- _AVAILABLE RECORDS_:
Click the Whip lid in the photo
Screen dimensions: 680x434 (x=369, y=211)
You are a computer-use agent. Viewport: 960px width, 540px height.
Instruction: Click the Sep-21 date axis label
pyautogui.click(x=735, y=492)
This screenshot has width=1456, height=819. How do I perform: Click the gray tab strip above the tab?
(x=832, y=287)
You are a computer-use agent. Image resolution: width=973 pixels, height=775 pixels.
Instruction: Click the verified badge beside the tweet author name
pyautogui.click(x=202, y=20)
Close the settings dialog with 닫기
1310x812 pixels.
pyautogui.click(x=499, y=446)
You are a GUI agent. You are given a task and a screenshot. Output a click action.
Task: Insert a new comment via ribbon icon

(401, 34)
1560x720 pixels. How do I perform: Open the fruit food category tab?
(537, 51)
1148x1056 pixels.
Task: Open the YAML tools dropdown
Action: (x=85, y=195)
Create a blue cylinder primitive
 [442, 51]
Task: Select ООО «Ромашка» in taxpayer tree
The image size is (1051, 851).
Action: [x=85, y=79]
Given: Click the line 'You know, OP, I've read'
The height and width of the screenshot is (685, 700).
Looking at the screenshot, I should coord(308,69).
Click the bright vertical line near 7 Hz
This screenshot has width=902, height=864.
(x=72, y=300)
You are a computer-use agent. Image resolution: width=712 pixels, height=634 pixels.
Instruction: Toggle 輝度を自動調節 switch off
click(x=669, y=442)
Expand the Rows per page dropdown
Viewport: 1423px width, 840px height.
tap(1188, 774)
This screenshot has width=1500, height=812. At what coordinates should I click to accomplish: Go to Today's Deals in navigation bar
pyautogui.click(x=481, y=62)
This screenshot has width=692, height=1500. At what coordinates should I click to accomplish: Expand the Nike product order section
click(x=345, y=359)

- _TASK DIRECTIONS_: The answer should be the full set of records, reproduced exactly.

- _OUTPUT OF THE EXERCISE_:
Click the Whip lid in the photo
Screen dimensions: 680x434 (x=369, y=211)
You are a computer-use agent. Viewport: 960px width, 540px height.
Instruction: Click the Sep-21 date axis label
pyautogui.click(x=735, y=492)
This screenshot has width=1456, height=819. How do I perform: Click the gray tab strip above the tab?
(x=832, y=287)
You are a computer-use agent. Image resolution: width=973 pixels, height=775 pixels.
Instruction: Click the verified badge beside the tweet author name
pyautogui.click(x=202, y=20)
Close the settings dialog with 닫기
1310x812 pixels.
pyautogui.click(x=499, y=446)
You are a GUI agent. You are given a task and a screenshot. Output a click action.
Task: Insert a new comment via ribbon icon

(401, 34)
1560x720 pixels. How do I perform: Open the fruit food category tab?
(537, 51)
1148x1056 pixels.
Task: Open the YAML tools dropdown
Action: (x=85, y=195)
Create a blue cylinder primitive
 [442, 51]
Task: Select ООО «Ромашка» in taxpayer tree
The image size is (1051, 851).
Action: [x=85, y=79]
Given: Click the line 'You know, OP, I've read'
The height and width of the screenshot is (685, 700).
Looking at the screenshot, I should coord(308,69).
Click the bright vertical line near 7 Hz
This screenshot has width=902, height=864.
(x=72, y=300)
You are a computer-use agent. Image resolution: width=712 pixels, height=634 pixels.
Instruction: Toggle 輝度を自動調節 switch off
click(x=669, y=442)
Expand the Rows per page dropdown
Viewport: 1423px width, 840px height.
tap(1188, 774)
This screenshot has width=1500, height=812. At what coordinates should I click to accomplish: Go to Today's Deals in navigation bar
pyautogui.click(x=481, y=62)
This screenshot has width=692, height=1500. At what coordinates should I click to accomplish: Expand the Nike product order section
click(x=345, y=359)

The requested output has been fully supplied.